▸ Dataset records
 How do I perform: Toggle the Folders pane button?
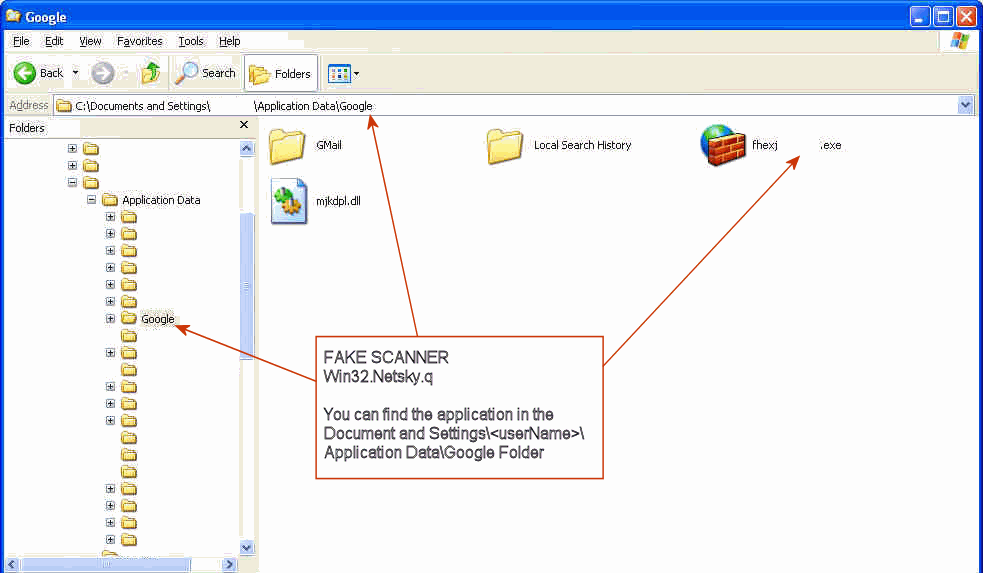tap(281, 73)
* * *
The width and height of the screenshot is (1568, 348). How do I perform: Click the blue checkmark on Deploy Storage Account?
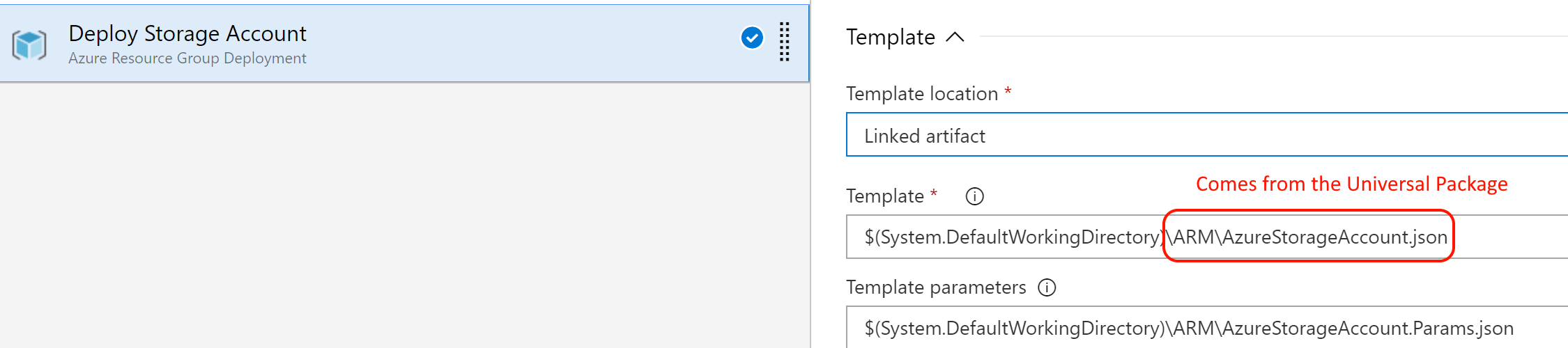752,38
==
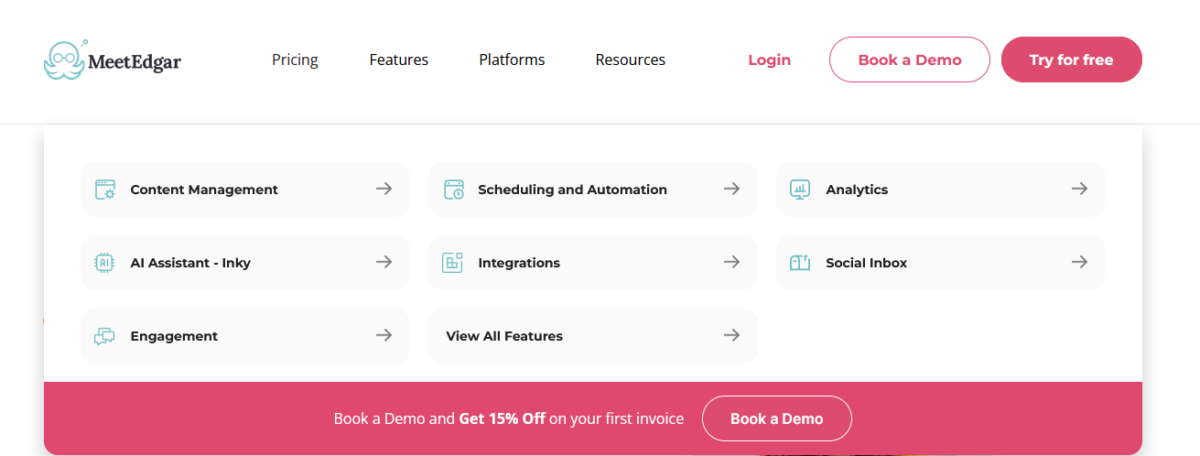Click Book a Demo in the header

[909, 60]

▸ The exercise
Please collect every line of the data above that contains the word "perform". Case counts.

▸ Expected answer
 How do I perform: Toggle the Folders pane button?
The width and height of the screenshot is (1568, 348). How do I perform: Click the blue checkmark on Deploy Storage Account?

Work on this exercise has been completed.